そう言えば、この前うちのクラスの超絶美少女と何やら楽しげに会話をしていたような…」
なに火に油になる発言してんだ!!
全然律儀じゃねぇ!
むしろ悪化させてんじゃねぇか!
完全にこの状況を楽しんでやがる。
これじゃあいつが何をしでかすか…。
「なんだって!?
どういう事だ愛しのダーリン!
私というものがありながら!!」
やっぱり、言わんこっちゃない。
それは明らかに誤解だ。
そう言おうにも、更に力のこもった変人(かひと)の腕が、俺の呼吸を完全に止めそうな勢いで絞まる。
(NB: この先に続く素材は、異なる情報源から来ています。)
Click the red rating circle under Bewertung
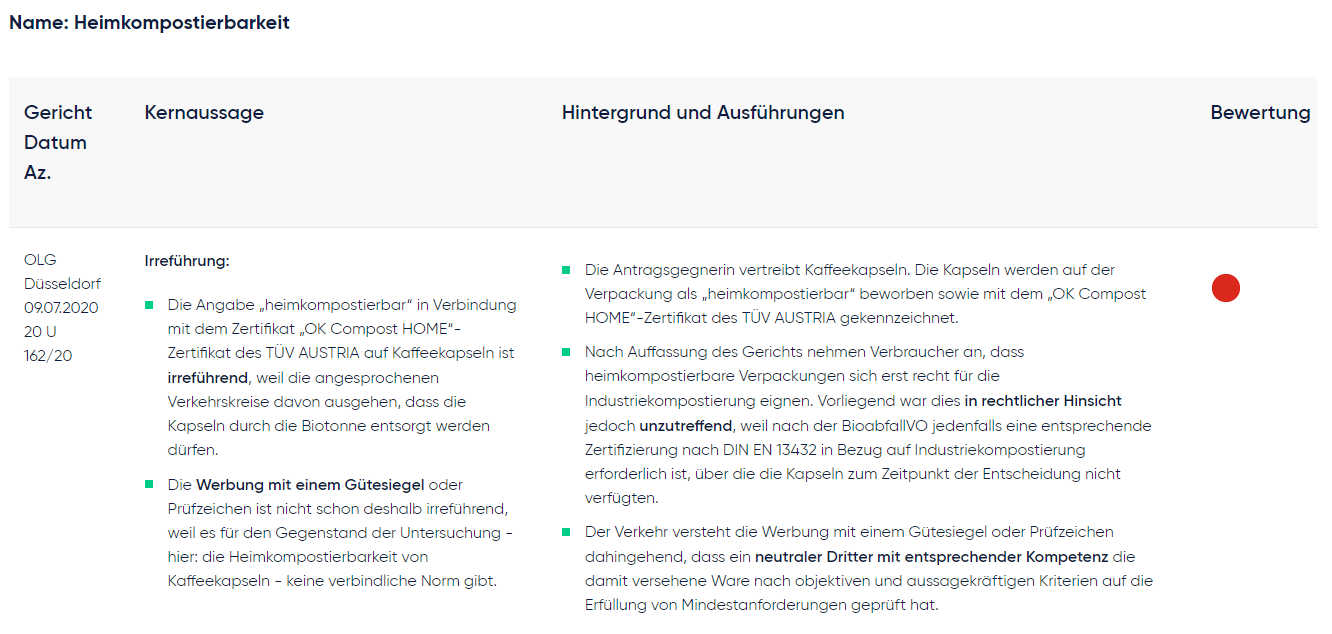This screenshot has height=634, width=1332. tap(1225, 288)
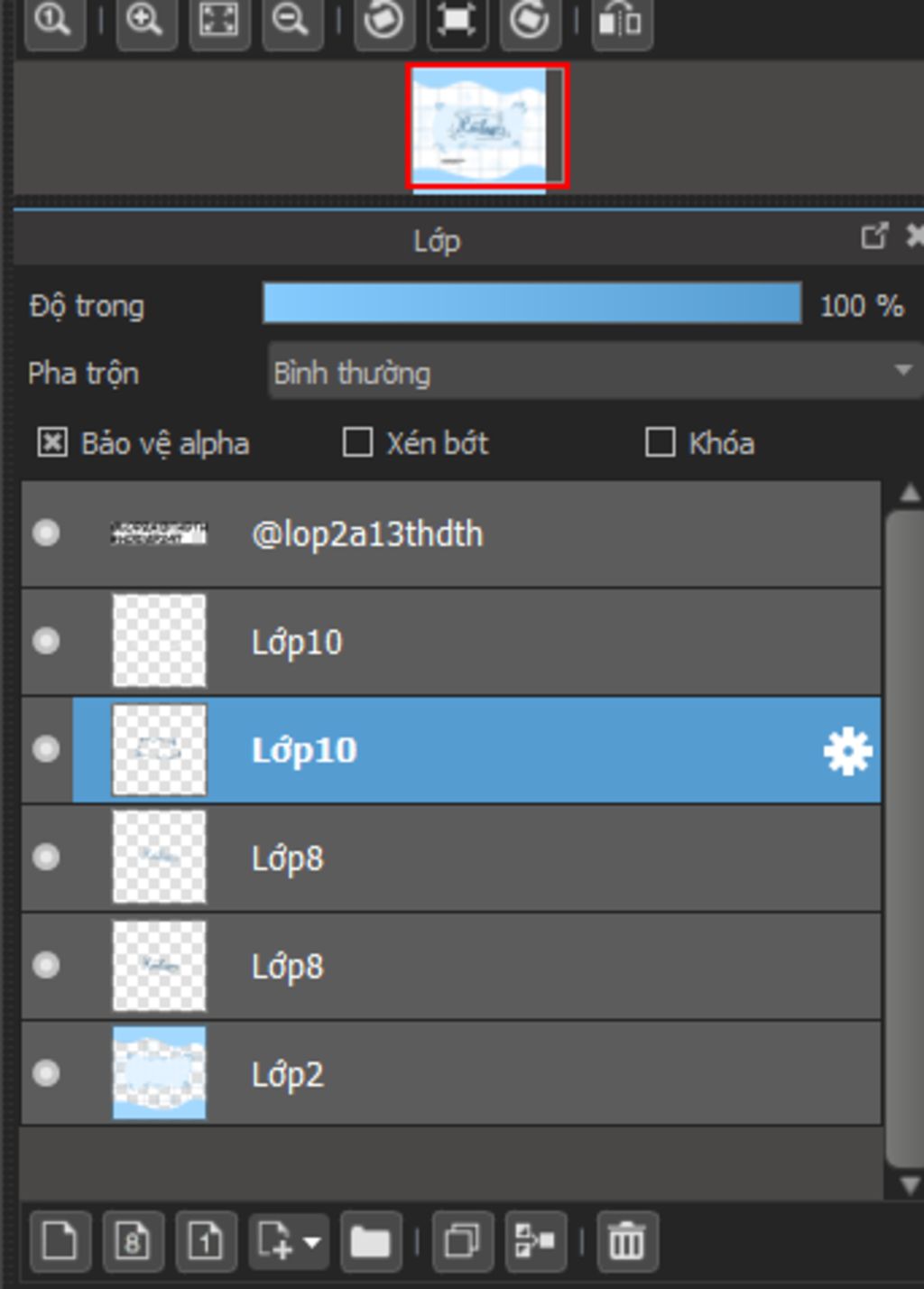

俺はもはや白目を剥いて気絶しそうな、三途の川が見えそうな所まで来ていた。
しかし変人(かひと)はただいま絶賛嫉妬による興奮中なので、俺が今どんな状態になっているのかなんて気付けるはずも無い。
「まあまあ変人(へんじん)さん。
とりあえずその良人(よしひと)の身体に回した腕緩めようか?
じゃないと、愛しのダーリンが保健室送りになっちゃうよ?」
さすがに俺の正面に立っていた友愛(ともよし)は俺の顔色の変化に気付いたようで、やんわりとこの馬鹿力女に指摘してくれた。
「えっ…?
わあああぁぁぁ!!!
ごめんよダーリン!
誰だダーリンにこんな事したのは!?」
いや、お前ですけど!?
ていうか、緩めただけでまだ身体に腕回したまんまですけど!?
他にも突っ込むべき所は沢山あるが、今の今まで身体に取り込む事が出来なかった空気を目一杯肺に取り込んだ為、一つも突っ込めずに盛大にむせた。
「ゲホッ!ゲホッ!
ゴホッ…ケホケホ…」
おまけに涙まで出て来た。
そんな俺に哀れみでも感じたのか、友愛(ともよし)が自分でした発言の弁解を始めた。
「そんなに心配する事無いよ変化(へんじん)さん。
だって良人(よしひと)は、名前の通りの人なんだよ?」
そうなのだ。
俺にもクラス内程度の小規模なものだが、性格から付けられたあだ名がある。